WORK TO BE COMPLETED. Each line below must be set down exactly as it stands.

RECORDS.
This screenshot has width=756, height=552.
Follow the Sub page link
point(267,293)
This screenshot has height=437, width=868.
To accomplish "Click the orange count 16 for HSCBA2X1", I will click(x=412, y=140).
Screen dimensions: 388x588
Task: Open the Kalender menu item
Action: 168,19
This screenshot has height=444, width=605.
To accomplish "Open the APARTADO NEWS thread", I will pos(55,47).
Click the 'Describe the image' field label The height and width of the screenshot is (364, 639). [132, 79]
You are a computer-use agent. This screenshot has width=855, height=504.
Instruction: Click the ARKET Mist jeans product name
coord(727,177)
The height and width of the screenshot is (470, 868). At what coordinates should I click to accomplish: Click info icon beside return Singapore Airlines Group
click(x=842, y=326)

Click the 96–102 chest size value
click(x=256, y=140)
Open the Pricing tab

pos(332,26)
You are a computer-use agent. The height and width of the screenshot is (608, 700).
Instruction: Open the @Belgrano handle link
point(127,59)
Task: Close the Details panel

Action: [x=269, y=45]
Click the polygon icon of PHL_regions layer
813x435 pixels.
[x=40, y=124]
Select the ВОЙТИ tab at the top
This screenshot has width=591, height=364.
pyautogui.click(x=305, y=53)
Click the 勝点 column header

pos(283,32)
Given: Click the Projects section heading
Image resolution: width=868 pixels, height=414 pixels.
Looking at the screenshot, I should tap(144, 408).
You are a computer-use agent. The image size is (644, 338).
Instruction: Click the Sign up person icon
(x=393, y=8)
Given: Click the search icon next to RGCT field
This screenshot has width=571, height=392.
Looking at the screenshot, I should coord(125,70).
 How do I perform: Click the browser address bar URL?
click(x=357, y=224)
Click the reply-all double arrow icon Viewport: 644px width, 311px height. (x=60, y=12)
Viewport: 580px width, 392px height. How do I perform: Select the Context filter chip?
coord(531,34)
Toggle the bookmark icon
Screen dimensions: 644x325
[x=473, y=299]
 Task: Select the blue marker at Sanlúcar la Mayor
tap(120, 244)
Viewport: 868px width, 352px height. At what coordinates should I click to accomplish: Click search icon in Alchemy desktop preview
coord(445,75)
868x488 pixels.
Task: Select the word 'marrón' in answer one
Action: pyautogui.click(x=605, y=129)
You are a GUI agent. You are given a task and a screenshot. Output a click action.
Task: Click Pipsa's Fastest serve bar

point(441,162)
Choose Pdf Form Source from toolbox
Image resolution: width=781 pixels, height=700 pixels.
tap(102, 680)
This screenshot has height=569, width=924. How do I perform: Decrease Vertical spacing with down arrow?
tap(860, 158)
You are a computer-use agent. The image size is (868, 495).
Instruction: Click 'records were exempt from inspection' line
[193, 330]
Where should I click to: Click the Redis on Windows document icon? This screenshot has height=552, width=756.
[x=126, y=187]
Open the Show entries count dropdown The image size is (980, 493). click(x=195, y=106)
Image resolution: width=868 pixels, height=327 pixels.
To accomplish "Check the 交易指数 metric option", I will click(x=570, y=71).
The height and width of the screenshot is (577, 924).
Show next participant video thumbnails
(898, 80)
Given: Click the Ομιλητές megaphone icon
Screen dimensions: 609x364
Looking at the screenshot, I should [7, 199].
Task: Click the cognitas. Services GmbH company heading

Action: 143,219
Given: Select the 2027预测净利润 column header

TASK RESULT.
This screenshot has width=756, height=552.
Follow the Sub page link
point(267,293)
This screenshot has height=437, width=868.
To accomplish "Click the orange count 16 for HSCBA2X1", I will click(x=412, y=140).
Screen dimensions: 388x588
Task: Open the Kalender menu item
Action: 168,19
This screenshot has height=444, width=605.
To accomplish "Open the APARTADO NEWS thread", I will pos(55,47).
Click the 'Describe the image' field label The height and width of the screenshot is (364, 639). [132, 79]
You are a computer-use agent. This screenshot has width=855, height=504.
Instruction: Click the ARKET Mist jeans product name
coord(727,177)
The height and width of the screenshot is (470, 868). At what coordinates should I click to accomplish: Click info icon beside return Singapore Airlines Group
click(x=842, y=326)

Click the 96–102 chest size value
click(x=256, y=140)
Open the Pricing tab

pos(332,26)
You are a computer-use agent. The height and width of the screenshot is (608, 700).
Instruction: Open the @Belgrano handle link
point(127,59)
Task: Close the Details panel

Action: [x=269, y=45]
Click the polygon icon of PHL_regions layer
813x435 pixels.
[x=40, y=124]
Select the ВОЙТИ tab at the top
This screenshot has width=591, height=364.
pyautogui.click(x=305, y=53)
Click the 勝点 column header

pos(283,32)
Given: Click the Projects section heading
Image resolution: width=868 pixels, height=414 pixels.
Looking at the screenshot, I should tap(144, 408).
You are a computer-use agent. The image size is (644, 338).
Instruction: Click the Sign up person icon
(x=393, y=8)
Given: Click the search icon next to RGCT field
This screenshot has width=571, height=392.
Looking at the screenshot, I should coord(125,70).
 How do I perform: Click the browser address bar URL?
click(x=357, y=224)
Click the reply-all double arrow icon Viewport: 644px width, 311px height. (x=60, y=12)
Viewport: 580px width, 392px height. How do I perform: Select the Context filter chip?
coord(531,34)
Toggle the bookmark icon
Screen dimensions: 644x325
[x=473, y=299]
 Task: Select the blue marker at Sanlúcar la Mayor
tap(120, 244)
Viewport: 868px width, 352px height. At what coordinates should I click to accomplish: Click search icon in Alchemy desktop preview
coord(445,75)
868x488 pixels.
Task: Select the word 'marrón' in answer one
Action: pyautogui.click(x=605, y=129)
You are a GUI agent. You are given a task and a screenshot. Output a click action.
Task: Click Pipsa's Fastest serve bar

point(441,162)
Choose Pdf Form Source from toolbox
Image resolution: width=781 pixels, height=700 pixels.
tap(102, 680)
This screenshot has height=569, width=924. How do I perform: Decrease Vertical spacing with down arrow?
tap(860, 158)
You are a computer-use agent. The image size is (868, 495).
Instruction: Click 'records were exempt from inspection' line
[193, 330]
Where should I click to: Click the Redis on Windows document icon? This screenshot has height=552, width=756.
[x=126, y=187]
Open the Show entries count dropdown The image size is (980, 493). click(x=195, y=106)
Image resolution: width=868 pixels, height=327 pixels.
To accomplish "Check the 交易指数 metric option", I will click(x=570, y=71).
The height and width of the screenshot is (577, 924).
Show next participant video thumbnails
(898, 80)
Given: Click the Ομιλητές megaphone icon
Screen dimensions: 609x364
Looking at the screenshot, I should [7, 199].
Task: Click the cognitas. Services GmbH company heading

Action: 143,219
Given: Select the 2027预测净利润 column header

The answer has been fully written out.